(Data under study):
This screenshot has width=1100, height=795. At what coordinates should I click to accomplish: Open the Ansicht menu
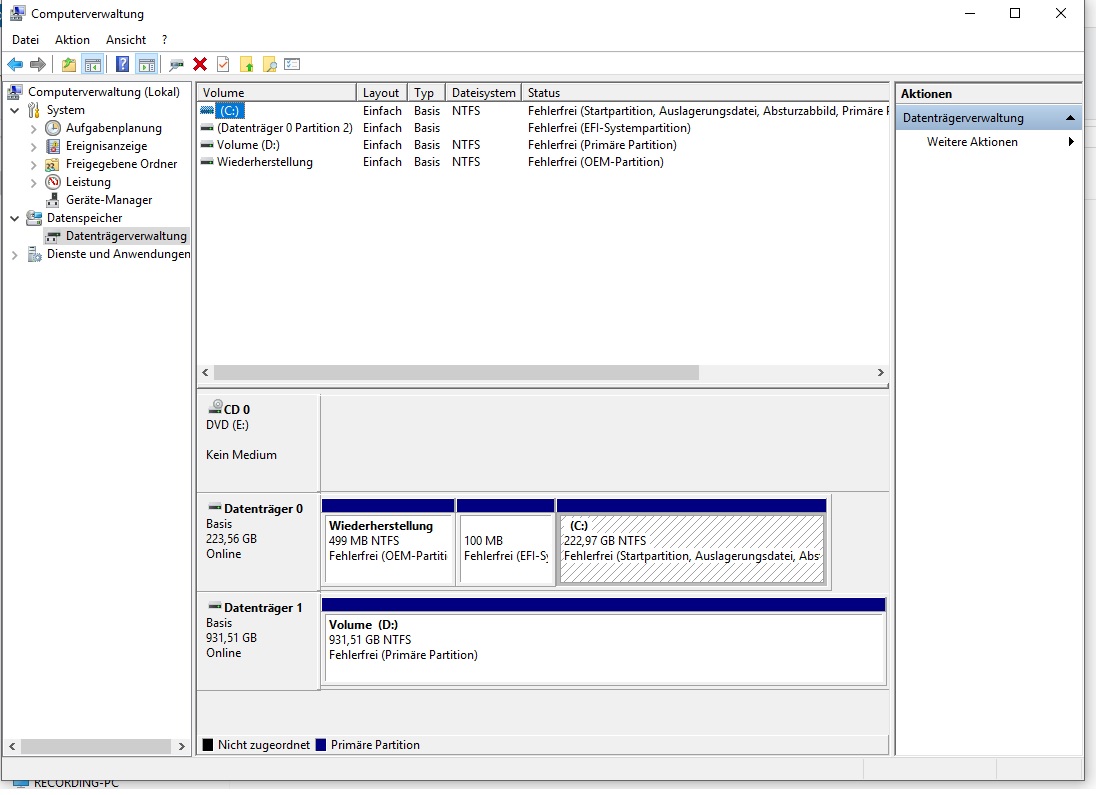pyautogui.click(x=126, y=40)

...

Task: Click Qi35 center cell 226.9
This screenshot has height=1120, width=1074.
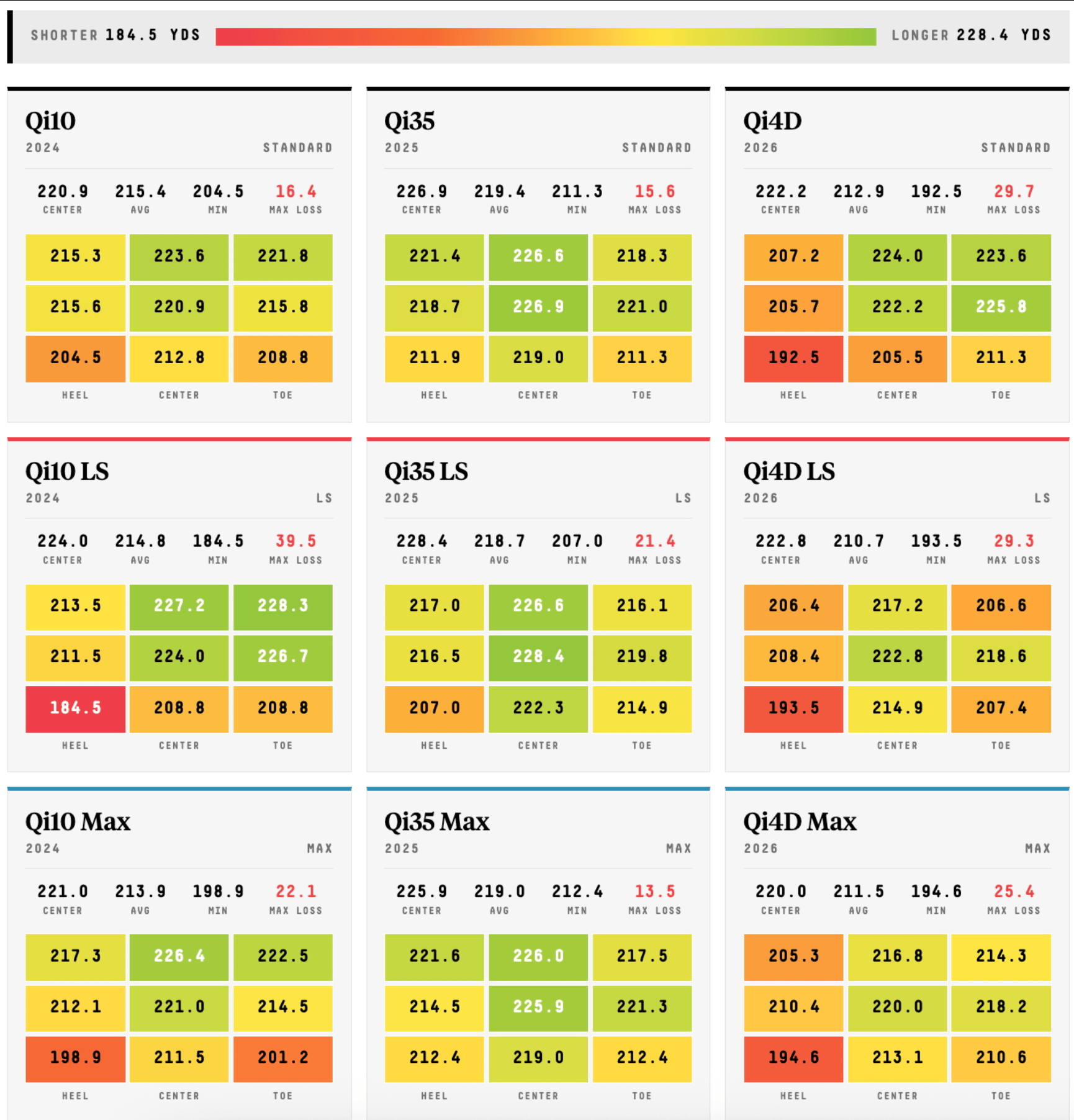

--

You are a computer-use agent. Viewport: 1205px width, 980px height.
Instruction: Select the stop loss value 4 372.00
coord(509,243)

(Your objective):
Copy out each line of the data above, exactly, if it lies between the line holding "Task: Click Qi35 center cell 226.9" and the line holding "This screenshot has height=1120, width=1074.", inclusive; copy no other line.

(Expected output):
Task: Click Qi35 center cell 226.9
This screenshot has height=1120, width=1074.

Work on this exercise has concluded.